Les objets en mouvement, reliés par des champs, apparaissent dans l'ordre explicite, dans un référentiel espace temps, mais ce qui nous apparaît est sous tendu par un ordre implicite voilé. Puisque nous sommes immergés dans l’espace-temps, nous ne pouvons dévoiler le réel. Le réel nous est voilé (d'Espagnat), il est connaissable seulement en certaines de ses structures, et on ne peut que partiellement l’appréhender. 

Le réel voilé se situe au-delà des phénomènes. Le réel en soi, ou l'ordre implicite, est différent de notre monde quotidien. Le concept de la vitesse n'a plus de sens. C'est un espace multidimentionnel où le temps ne s'écoule plus : il y a instantanéité de tous les événements, il n'y a ni passé, ni présent, ni futur. Il n'y a plus de causalité mais information pure et synchronicité. Ce réel voilé se projette dans notre univers que nous expérimentons quotidiennement et notre cortex construirait une apparence structurée sur l'espace-temps et le principe de causalité. Cependant, parfois, notre inconscient serait le canal récepteur de l’intuition de l’unité de notre univers par le biais par exemple des expériences de synchronicité qui représentent un temps acausal où il n'y a   ni passé ni futur.
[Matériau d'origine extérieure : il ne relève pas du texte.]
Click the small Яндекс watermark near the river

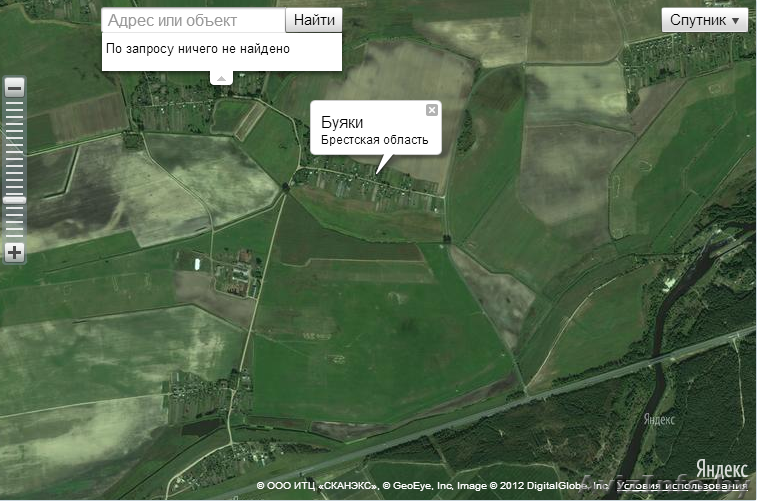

Dans l'ordre implicite, tous les événements sont repliés dans une totalité dont on ne peut rien dire et qui sous-tend l'ordre explicite. Selon David Bohm, cette   totalité inconnaissable (comme le savoir absolu de Jung, ou le Réel de Lacan) en perpétuel mouvement se manifeste à la manière d'un hologramme : c’est ce qu’il définit par Holomouvement. Il y a continuellement un processus de projection et d'introjection entre l'ordre implicite et l'ordre explicite. Les particules sont continuellement en déploiement dans l'ordre explicite ou en involution dans l'ordre implicite.